[Click-target data]
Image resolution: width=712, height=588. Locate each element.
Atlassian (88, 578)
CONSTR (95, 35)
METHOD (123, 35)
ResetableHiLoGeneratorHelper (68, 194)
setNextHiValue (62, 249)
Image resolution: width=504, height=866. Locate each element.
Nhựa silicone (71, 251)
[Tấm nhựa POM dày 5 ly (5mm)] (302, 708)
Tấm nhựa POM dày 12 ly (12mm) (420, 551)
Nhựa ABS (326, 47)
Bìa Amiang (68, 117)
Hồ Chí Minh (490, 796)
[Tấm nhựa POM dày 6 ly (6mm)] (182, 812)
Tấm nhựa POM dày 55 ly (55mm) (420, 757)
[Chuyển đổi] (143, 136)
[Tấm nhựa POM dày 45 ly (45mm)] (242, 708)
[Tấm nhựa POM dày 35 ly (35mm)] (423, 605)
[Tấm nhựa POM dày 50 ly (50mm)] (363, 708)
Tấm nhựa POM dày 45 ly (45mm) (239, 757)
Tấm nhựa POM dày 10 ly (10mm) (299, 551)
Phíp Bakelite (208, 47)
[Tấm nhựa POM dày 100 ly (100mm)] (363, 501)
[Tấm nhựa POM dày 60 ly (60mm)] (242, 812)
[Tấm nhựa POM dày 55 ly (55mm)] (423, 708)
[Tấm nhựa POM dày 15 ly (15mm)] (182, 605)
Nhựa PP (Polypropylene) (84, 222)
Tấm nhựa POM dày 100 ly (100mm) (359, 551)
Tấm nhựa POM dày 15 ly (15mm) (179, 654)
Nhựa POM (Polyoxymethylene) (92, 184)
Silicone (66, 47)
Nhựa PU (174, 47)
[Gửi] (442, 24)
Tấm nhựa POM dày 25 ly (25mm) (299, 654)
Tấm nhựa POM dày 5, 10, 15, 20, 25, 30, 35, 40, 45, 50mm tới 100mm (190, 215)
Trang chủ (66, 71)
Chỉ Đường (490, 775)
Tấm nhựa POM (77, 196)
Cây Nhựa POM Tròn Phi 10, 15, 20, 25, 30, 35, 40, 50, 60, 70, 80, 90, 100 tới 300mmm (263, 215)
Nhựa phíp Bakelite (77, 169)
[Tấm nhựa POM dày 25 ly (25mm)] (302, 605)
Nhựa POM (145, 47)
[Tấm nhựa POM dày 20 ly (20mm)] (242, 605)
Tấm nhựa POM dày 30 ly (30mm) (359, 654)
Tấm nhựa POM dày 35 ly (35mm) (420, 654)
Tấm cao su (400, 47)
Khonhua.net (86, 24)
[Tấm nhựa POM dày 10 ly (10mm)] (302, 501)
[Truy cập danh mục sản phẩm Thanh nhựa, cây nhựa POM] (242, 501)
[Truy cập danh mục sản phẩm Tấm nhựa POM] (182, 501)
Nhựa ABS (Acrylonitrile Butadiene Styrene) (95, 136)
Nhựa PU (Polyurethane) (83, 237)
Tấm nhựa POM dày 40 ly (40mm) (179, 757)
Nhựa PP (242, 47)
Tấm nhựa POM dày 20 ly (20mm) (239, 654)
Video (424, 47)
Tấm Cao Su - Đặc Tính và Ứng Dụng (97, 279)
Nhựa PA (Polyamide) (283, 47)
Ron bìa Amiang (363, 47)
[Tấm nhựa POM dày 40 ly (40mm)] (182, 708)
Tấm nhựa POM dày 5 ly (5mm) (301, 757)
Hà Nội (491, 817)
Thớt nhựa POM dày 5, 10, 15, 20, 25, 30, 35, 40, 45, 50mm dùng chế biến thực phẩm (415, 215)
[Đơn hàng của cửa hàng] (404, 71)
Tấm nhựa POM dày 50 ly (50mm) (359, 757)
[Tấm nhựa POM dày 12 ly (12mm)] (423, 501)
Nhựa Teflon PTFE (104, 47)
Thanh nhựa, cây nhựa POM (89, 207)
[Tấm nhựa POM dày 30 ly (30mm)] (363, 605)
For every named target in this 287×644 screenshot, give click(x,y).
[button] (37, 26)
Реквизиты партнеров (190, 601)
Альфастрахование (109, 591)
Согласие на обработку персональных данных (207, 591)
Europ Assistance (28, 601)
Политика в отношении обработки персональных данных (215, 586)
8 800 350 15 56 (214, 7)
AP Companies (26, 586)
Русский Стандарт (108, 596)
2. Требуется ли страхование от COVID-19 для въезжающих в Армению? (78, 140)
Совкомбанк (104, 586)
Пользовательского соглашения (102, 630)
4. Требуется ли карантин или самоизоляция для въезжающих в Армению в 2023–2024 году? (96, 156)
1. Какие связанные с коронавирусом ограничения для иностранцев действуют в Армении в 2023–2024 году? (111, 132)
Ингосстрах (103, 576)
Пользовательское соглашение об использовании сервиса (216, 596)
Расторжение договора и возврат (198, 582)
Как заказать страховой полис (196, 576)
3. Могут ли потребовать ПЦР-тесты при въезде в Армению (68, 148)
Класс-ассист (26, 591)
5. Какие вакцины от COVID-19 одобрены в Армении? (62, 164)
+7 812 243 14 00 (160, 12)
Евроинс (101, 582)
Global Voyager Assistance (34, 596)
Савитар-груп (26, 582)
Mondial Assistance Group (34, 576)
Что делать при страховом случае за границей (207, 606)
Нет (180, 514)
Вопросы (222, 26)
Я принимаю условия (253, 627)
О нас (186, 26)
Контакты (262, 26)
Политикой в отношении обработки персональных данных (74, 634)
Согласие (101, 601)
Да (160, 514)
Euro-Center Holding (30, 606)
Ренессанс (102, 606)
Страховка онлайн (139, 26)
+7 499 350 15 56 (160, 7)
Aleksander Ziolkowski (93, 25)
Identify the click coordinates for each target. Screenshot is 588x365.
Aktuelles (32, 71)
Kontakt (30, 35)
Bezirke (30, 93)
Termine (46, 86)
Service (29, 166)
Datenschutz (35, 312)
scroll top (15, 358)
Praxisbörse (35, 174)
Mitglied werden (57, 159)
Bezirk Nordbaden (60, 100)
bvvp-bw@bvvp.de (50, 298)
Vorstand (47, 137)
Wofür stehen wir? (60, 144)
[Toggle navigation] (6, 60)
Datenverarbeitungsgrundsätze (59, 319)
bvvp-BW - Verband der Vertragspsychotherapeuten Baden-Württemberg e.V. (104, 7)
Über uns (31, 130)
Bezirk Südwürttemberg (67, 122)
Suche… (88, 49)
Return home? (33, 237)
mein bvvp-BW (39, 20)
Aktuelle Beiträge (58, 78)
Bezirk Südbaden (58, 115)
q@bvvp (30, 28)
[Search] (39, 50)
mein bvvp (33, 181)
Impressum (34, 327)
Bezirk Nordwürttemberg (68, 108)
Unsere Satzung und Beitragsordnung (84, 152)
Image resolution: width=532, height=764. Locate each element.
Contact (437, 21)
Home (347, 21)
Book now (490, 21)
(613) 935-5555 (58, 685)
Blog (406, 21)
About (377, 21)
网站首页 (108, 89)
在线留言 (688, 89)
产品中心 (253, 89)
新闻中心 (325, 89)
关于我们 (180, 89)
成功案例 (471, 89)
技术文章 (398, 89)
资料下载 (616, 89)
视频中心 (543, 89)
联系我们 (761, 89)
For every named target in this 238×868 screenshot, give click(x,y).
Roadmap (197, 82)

GOAL OF THE EXERCISE: Convert every one of the rows above into a JSON list of strings, with one string per line and no entries for blank lines.

WRITTEN ANSWER:
[
  "Image resolution: width=712, height=588. Locate each element.",
  "Atlassian (88, 578)",
  "CONSTR (95, 35)",
  "METHOD (123, 35)",
  "ResetableHiLoGeneratorHelper (68, 194)",
  "setNextHiValue (62, 249)",
  "Image resolution: width=504, height=866. Locate each element.",
  "Nhựa silicone (71, 251)",
  "[Tấm nhựa POM dày 5 ly (5mm)] (302, 708)",
  "Tấm nhựa POM dày 12 ly (12mm) (420, 551)",
  "Nhựa ABS (326, 47)",
  "Bìa Amiang (68, 117)",
  "Hồ Chí Minh (490, 796)",
  "[Tấm nhựa POM dày 6 ly (6mm)] (182, 812)",
  "Tấm nhựa POM dày 55 ly (55mm) (420, 757)",
  "[Chuyển đổi] (143, 136)",
  "[Tấm nhựa POM dày 45 ly (45mm)] (242, 708)",
  "[Tấm nhựa POM dày 35 ly (35mm)] (423, 605)",
  "[Tấm nhựa POM dày 50 ly (50mm)] (363, 708)",
  "Tấm nhựa POM dày 45 ly (45mm) (239, 757)",
  "Tấm nhựa POM dày 10 ly (10mm) (299, 551)",
  "Phíp Bakelite (208, 47)",
  "[Tấm nhựa POM dày 100 ly (100mm)] (363, 501)",
  "[Tấm nhựa POM dày 60 ly (60mm)] (242, 812)",
  "[Tấm nhựa POM dày 55 ly (55mm)] (423, 708)",
  "[Tấm nhựa POM dày 15 ly (15mm)] (182, 605)",
  "Nhựa PP (Polypropylene) (84, 222)",
  "Tấm nhựa POM dày 100 ly (100mm) (359, 551)",
  "Tấm nhựa POM dày 15 ly (15mm) (179, 654)",
  "Nhựa POM (Polyoxymethylene) (92, 184)",
  "Silicone (66, 47)",
  "Nhựa PU (174, 47)",
  "[Gửi] (442, 24)",
  "Tấm nhựa POM dày 25 ly (25mm) (299, 654)",
  "Tấm nhựa POM dày 5, 10, 15, 20, 25, 30, 35, 40, 45, 50mm tới 100mm (190, 215)",
  "Trang chủ (66, 71)",
  "Chỉ Đường (490, 775)",
  "Tấm nhựa POM (77, 196)",
  "Cây Nhựa POM Tròn Phi 10, 15, 20, 25, 30, 35, 40, 50, 60, 70, 80, 90, 100 tới 300mmm (263, 215)",
  "Nhựa phíp Bakelite (77, 169)",
  "[Tấm nhựa POM dày 25 ly (25mm)] (302, 605)",
  "Nhựa POM (145, 47)",
  "[Tấm nhựa POM dày 20 ly (20mm)] (242, 605)",
  "Tấm nhựa POM dày 30 ly (30mm) (359, 654)",
  "Tấm nhựa POM dày 35 ly (35mm) (420, 654)",
  "Tấm cao su (400, 47)",
  "Khonhua.net (86, 24)",
  "[Tấm nhựa POM dày 10 ly (10mm)] (302, 501)",
  "[Truy cập danh mục sản phẩm Thanh nhựa, cây nhựa POM] (242, 501)",
  "[Truy cập danh mục sản phẩm Tấm nhựa POM] (182, 501)",
  "Nhựa ABS (Acrylonitrile Butadiene Styrene) (95, 136)",
  "Nhựa PU (Polyurethane) (83, 237)",
  "Tấm nhựa POM dày 40 ly (40mm) (179, 757)",
  "Nhựa PP (242, 47)",
  "Tấm nhựa POM dày 20 ly (20mm) (239, 654)",
  "Video (424, 47)",
  "Tấm Cao Su - Đặc Tính và Ứng Dụng (97, 279)",
  "Nhựa PA (Polyamide) (283, 47)",
  "Ron bìa Amiang (363, 47)",
  "[Tấm nhựa POM dày 40 ly (40mm)] (182, 708)",
  "Tấm nhựa POM dày 5 ly (5mm) (301, 757)",
  "Hà Nội (491, 817)",
  "Thớt nhựa POM dày 5, 10, 15, 20, 25, 30, 35, 40, 45, 50mm dùng chế biến thực phẩm (415, 215)",
  "[Đơn hàng của cửa hàng] (404, 71)",
  "Tấm nhựa POM dày 50 ly (50mm) (359, 757)",
  "[Tấm nhựa POM dày 12 ly (12mm)] (423, 501)",
  "Nhựa Teflon PTFE (104, 47)",
  "Thanh nhựa, cây nhựa POM (89, 207)",
  "[Tấm nhựa POM dày 30 ly (30mm)] (363, 605)",
  "For every named target in this 287×644 screenshot, give click(x,y).",
  "[button] (37, 26)",
  "Реквизиты партнеров (190, 601)",
  "Альфастрахование (109, 591)",
  "Согласие на обработку персональных данных (207, 591)",
  "Europ Assistance (28, 601)",
  "Политика в отношении обработки персональных данных (215, 586)",
  "8 800 350 15 56 (214, 7)",
  "AP Companies (26, 586)",
  "Русский Стандарт (108, 596)",
  "2. Требуется ли страхование от COVID-19 для въезжающих в Армению? (78, 140)",
  "Совкомбанк (104, 586)",
  "Пользовательского соглашения (102, 630)",
  "4. Требуется ли карантин или самоизоляция для въезжающих в Армению в 2023–2024 году? (96, 156)",
  "1. Какие связанные с коронавирусом ограничения для иностранцев действуют в Армении в 2023–2024 году? (111, 132)",
  "Ингосстрах (103, 576)",
  "Пользовательское соглашение об использовании сервиса (216, 596)",
  "Расторжение договора и возврат (198, 582)",
  "Как заказать страховой полис (196, 576)",
  "3. Могут ли потребовать ПЦР-тесты при въезде в Армению (68, 148)",
  "Класс-ассист (26, 591)",
  "5. Какие вакцины от COVID-19 одобрены в Армении? (62, 164)",
  "+7 812 243 14 00 (160, 12)",
  "Евроинс (101, 582)",
  "Global Voyager Assistance (34, 596)",
  "Савитар-груп (26, 582)",
  "Mondial Assistance Group (34, 576)",
  "Что делать при страховом случае за границей (207, 606)",
  "Нет (180, 514)",
  "Вопросы (222, 26)",
  "Я принимаю условия (253, 627)",
  "О нас (186, 26)",
  "Контакты (262, 26)",
  "Политикой в отношении обработки персональных данных (74, 634)",
  "Согласие (101, 601)",
  "Да (160, 514)",
  "Euro-Center Holding (30, 606)",
  "Ренессанс (102, 606)",
  "Страховка онлайн (139, 26)",
  "+7 499 350 15 56 (160, 7)",
  "Aleksander Ziolkowski (93, 25)",
  "Identify the click coordinates for each target. Screenshot is 588x365.",
  "Aktuelles (32, 71)",
  "Kontakt (30, 35)",
  "Bezirke (30, 93)",
  "Termine (46, 86)",
  "Service (29, 166)",
  "Datenschutz (35, 312)",
  "scroll top (15, 358)",
  "Praxisbörse (35, 174)",
  "Mitglied werden (57, 159)",
  "Bezirk Nordbaden (60, 100)",
  "bvvp-bw@bvvp.de (50, 298)",
  "Vorstand (47, 137)",
  "Wofür stehen wir? (60, 144)",
  "[Toggle navigation] (6, 60)",
  "Datenverarbeitungsgrundsätze (59, 319)",
  "bvvp-BW - Verband der Vertragspsychotherapeuten Baden-Württemberg e.V. (104, 7)",
  "Über uns (31, 130)",
  "Bezirk Südwürttemberg (67, 122)",
  "Suche… (88, 49)",
  "Return home? (33, 237)",
  "mein bvvp-BW (39, 20)",
  "Aktuelle Beiträge (58, 78)",
  "Bezirk Südbaden (58, 115)",
  "q@bvvp (30, 28)",
  "[Search] (39, 50)",
  "mein bvvp (33, 181)",
  "Impressum (34, 327)",
  "Bezirk Nordwürttemberg (68, 108)",
  "Unsere Satzung und Beitragsordnung (84, 152)",
  "Image resolution: width=532, height=764. Locate each element.",
  "Contact (437, 21)",
  "Home (347, 21)",
  "Book now (490, 21)",
  "(613) 935-5555 (58, 685)",
  "Blog (406, 21)",
  "About (377, 21)",
  "网站首页 (108, 89)",
  "在线留言 (688, 89)",
  "产品中心 (253, 89)",
  "新闻中心 (325, 89)",
  "关于我们 (180, 89)",
  "成功案例 (471, 89)",
  "技术文章 (398, 89)",
  "资料下载 (616, 89)",
  "视频中心 (543, 89)",
  "联系我们 (761, 89)",
  "For every named target in this 238×868 screenshot, give click(x,y).",
  "Roadmap (197, 82)"
]